Dataset records:

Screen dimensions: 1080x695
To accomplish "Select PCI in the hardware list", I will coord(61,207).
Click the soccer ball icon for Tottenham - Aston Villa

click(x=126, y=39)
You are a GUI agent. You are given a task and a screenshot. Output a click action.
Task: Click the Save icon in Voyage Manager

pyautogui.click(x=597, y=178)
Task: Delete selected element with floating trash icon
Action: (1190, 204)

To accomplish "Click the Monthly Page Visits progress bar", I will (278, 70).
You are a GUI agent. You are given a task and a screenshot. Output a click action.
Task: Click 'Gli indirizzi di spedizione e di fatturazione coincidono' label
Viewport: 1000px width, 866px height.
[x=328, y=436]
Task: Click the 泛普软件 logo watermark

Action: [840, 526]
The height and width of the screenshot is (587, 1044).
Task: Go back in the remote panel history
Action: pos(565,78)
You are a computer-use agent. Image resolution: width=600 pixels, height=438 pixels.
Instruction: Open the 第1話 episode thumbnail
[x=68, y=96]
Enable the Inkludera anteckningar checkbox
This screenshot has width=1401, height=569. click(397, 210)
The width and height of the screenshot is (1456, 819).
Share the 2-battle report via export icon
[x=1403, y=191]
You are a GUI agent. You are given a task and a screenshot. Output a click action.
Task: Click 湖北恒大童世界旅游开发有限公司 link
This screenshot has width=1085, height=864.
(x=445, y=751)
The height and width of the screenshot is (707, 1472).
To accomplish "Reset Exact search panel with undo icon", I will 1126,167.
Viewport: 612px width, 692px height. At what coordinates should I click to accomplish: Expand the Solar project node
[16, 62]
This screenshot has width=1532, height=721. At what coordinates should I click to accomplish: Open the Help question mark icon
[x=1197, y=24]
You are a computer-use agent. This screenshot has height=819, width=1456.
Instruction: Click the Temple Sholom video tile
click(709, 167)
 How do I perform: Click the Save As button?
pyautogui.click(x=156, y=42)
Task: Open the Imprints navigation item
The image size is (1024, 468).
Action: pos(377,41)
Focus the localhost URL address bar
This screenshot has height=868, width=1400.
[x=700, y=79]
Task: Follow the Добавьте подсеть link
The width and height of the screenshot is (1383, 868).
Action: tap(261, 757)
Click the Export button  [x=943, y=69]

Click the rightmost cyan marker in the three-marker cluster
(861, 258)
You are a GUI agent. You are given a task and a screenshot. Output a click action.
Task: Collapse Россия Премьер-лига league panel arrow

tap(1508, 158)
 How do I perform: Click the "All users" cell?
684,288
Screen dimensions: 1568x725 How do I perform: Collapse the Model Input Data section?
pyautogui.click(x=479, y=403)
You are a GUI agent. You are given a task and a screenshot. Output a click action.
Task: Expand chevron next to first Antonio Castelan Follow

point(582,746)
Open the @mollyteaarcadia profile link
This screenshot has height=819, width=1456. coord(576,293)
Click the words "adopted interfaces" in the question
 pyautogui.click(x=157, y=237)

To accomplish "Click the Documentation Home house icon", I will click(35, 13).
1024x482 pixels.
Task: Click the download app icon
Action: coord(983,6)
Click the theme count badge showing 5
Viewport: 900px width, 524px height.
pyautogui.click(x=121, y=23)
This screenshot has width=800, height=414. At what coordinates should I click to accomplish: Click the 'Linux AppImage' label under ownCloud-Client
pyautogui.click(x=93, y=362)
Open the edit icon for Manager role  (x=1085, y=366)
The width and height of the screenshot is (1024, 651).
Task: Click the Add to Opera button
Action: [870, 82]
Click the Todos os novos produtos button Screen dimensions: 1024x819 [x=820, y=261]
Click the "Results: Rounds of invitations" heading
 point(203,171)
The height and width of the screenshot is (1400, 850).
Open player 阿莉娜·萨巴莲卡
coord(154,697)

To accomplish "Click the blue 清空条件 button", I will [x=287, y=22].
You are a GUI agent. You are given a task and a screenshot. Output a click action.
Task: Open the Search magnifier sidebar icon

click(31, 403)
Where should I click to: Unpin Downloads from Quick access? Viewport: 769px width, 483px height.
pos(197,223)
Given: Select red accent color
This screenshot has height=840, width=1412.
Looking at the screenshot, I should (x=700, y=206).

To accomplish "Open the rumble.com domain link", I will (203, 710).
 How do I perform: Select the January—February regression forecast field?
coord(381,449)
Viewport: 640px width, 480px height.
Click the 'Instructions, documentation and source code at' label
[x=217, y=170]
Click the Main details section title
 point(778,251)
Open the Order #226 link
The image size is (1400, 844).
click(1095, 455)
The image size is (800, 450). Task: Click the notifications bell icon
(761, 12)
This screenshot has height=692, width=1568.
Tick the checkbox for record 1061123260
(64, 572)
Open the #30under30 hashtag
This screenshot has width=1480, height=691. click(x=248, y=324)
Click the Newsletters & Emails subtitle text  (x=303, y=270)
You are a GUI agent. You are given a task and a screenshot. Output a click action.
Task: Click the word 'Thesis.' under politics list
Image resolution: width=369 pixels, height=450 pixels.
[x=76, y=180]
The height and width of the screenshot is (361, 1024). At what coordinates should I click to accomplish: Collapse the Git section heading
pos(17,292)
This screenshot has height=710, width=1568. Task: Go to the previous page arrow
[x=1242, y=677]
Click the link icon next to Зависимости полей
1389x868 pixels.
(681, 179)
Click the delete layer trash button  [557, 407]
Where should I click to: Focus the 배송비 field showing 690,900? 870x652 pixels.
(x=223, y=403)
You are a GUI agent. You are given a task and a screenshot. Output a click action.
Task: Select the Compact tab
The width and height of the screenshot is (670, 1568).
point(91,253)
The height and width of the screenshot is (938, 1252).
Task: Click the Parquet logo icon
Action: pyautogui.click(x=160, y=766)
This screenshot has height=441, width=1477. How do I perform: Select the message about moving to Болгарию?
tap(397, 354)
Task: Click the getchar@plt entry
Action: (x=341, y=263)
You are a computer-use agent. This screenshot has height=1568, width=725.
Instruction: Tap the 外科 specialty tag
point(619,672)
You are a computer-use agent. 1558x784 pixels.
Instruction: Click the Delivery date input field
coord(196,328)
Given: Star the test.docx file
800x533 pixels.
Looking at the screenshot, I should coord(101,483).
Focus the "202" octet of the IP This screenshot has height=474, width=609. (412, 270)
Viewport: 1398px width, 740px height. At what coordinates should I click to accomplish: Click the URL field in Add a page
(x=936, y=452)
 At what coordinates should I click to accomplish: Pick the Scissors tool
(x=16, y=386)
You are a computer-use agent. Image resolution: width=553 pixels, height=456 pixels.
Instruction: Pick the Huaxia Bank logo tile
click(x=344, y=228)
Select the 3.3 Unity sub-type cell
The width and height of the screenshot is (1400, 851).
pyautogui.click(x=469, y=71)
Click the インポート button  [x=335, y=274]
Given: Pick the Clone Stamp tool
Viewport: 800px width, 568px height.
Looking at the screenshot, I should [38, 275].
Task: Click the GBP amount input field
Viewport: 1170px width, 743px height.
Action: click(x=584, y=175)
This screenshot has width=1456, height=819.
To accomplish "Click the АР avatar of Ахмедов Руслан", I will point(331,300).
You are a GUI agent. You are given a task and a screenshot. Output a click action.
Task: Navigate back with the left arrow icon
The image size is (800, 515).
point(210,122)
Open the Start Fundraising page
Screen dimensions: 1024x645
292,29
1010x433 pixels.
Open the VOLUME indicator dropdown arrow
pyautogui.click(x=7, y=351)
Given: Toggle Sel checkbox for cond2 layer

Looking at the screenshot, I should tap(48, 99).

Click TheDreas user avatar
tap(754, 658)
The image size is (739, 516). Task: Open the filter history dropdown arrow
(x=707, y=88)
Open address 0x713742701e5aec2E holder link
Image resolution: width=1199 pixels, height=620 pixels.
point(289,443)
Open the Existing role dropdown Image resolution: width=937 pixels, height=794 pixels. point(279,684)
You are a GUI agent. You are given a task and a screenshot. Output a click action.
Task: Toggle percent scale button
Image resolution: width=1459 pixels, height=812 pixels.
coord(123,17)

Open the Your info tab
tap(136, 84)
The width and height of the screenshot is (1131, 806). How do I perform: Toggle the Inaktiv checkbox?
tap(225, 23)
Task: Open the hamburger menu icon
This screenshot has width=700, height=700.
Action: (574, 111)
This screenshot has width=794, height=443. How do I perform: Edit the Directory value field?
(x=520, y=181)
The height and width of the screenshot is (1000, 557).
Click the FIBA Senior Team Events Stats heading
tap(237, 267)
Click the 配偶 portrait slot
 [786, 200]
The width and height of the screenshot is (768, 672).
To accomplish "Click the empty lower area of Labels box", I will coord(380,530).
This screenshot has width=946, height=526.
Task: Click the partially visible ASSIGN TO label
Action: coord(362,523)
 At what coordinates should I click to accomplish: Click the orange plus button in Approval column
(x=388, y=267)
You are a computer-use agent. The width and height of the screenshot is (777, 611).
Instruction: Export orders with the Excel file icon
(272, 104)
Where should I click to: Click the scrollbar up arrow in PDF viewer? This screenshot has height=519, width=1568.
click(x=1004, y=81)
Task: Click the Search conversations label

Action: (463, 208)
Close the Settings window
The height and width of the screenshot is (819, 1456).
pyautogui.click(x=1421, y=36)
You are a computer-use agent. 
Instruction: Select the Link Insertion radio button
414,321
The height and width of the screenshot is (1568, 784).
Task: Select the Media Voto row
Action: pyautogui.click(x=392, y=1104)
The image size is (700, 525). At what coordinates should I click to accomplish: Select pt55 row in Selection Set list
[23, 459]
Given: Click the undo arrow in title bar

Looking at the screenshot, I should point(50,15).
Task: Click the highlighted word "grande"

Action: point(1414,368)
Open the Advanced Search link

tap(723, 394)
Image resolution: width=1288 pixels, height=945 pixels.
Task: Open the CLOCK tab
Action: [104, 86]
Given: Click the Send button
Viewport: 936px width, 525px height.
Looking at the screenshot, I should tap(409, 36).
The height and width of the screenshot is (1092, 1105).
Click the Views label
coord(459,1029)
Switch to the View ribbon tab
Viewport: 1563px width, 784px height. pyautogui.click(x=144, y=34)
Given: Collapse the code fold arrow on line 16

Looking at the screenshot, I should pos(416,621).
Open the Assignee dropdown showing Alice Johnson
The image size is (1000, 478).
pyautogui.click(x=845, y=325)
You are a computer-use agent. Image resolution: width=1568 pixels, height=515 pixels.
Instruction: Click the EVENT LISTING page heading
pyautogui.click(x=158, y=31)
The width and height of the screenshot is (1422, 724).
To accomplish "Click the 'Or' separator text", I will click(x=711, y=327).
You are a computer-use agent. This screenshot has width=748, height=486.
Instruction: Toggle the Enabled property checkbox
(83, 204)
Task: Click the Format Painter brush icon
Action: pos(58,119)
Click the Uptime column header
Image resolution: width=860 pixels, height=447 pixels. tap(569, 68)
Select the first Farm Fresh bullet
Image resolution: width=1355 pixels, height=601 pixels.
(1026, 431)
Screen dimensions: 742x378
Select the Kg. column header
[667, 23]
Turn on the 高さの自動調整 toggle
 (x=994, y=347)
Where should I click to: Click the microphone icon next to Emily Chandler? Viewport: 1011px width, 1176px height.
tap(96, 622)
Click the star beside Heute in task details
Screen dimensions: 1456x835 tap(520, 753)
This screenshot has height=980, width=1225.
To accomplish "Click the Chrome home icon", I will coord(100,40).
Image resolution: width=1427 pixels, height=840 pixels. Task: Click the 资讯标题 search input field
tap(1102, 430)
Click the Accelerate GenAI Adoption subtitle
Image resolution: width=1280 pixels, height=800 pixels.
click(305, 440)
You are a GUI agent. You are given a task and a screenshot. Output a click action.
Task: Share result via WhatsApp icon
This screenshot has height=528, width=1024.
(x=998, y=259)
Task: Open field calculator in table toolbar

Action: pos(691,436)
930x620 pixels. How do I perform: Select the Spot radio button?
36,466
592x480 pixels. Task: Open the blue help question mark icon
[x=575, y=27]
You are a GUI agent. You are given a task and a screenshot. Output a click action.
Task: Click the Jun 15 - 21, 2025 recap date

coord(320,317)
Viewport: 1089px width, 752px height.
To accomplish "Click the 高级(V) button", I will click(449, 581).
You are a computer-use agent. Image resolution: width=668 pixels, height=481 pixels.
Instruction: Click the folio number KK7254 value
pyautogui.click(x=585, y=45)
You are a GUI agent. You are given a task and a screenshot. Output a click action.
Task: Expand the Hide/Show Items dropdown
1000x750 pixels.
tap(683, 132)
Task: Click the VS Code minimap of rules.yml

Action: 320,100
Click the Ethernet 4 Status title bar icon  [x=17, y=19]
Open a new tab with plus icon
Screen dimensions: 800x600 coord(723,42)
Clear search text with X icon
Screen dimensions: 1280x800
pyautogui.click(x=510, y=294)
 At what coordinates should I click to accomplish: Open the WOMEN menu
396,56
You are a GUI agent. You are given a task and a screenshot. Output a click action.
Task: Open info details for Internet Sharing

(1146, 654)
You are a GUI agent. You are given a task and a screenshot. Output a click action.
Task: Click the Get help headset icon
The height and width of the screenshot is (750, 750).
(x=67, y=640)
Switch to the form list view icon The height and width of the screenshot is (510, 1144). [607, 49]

__ASSIGNMENT__:
Give the exact lines, and only those, from the line containing "Viewport: 1170px width, 743px height." through the line containing "1010x433 pixels." in the entries above.

__SOLUTION BELOW__:
Viewport: 1170px width, 743px height.
Action: click(x=584, y=175)
This screenshot has width=1456, height=819.
To accomplish "Click the АР avatar of Ахмедов Руслан", I will point(331,300).
You are a GUI agent. You are given a task and a screenshot. Output a click action.
Task: Navigate back with the left arrow icon
The image size is (800, 515).
point(210,122)
Open the Start Fundraising page
Screen dimensions: 1024x645
292,29
1010x433 pixels.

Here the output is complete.